▶ What is asked
Gather every line below that contains the word "This", and copy each one out. Case matters.

▶ Task material
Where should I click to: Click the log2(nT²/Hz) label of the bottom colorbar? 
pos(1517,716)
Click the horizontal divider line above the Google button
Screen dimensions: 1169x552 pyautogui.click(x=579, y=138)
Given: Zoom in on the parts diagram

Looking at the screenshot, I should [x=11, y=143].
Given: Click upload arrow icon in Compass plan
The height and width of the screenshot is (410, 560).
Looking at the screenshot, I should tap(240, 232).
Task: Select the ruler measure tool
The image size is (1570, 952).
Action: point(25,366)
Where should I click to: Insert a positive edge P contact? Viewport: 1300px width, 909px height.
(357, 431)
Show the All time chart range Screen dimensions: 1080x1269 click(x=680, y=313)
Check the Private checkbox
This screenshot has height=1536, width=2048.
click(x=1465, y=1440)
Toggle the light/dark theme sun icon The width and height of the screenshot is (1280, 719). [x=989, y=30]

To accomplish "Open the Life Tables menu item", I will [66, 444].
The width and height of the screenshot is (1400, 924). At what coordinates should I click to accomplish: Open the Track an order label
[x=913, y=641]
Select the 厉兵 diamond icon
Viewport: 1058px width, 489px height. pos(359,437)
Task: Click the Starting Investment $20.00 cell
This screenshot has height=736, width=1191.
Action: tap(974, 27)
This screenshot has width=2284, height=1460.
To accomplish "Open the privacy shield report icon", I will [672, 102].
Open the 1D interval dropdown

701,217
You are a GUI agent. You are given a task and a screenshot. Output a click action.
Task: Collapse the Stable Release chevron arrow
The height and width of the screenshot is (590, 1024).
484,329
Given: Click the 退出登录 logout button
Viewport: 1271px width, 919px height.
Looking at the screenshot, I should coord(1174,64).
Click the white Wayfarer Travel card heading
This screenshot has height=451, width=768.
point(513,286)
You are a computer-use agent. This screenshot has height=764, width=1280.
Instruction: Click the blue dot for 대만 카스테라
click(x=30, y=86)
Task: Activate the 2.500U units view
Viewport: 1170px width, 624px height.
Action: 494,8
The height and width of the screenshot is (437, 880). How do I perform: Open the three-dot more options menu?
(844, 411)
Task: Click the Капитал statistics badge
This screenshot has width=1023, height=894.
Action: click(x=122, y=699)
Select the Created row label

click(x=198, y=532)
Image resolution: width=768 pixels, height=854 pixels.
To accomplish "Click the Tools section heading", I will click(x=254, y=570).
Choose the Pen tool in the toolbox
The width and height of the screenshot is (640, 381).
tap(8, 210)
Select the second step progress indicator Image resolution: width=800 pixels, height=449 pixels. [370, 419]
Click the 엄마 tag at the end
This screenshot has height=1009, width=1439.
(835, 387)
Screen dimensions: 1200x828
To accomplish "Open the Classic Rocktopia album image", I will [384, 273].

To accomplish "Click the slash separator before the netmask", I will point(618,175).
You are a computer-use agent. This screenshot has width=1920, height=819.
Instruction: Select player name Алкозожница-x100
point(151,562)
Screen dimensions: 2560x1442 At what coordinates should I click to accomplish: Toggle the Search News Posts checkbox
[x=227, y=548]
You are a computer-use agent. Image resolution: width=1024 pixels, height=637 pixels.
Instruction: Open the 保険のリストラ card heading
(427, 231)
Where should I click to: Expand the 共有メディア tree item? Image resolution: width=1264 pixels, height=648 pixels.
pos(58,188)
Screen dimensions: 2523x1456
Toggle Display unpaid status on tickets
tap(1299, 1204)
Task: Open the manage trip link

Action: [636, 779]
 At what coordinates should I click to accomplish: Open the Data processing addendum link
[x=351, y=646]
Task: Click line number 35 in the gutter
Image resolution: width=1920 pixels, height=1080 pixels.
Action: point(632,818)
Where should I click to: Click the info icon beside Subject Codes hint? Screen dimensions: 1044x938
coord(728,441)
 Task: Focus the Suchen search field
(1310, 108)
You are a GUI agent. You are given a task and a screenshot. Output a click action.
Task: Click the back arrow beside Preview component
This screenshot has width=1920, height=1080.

▶ Worked solution
This screenshot has height=1536, width=2048.
This screenshot has height=736, width=1191.
This screenshot has width=2284, height=1460.
This screenshot has height=451, width=768.
You are a computer-use agent. This screenshot has height=764, width=1280.
This screenshot has width=1023, height=894.
This screenshot has height=1009, width=1439.
You are a computer-use agent. This screenshot has width=1920, height=819.
This screenshot has width=1920, height=1080.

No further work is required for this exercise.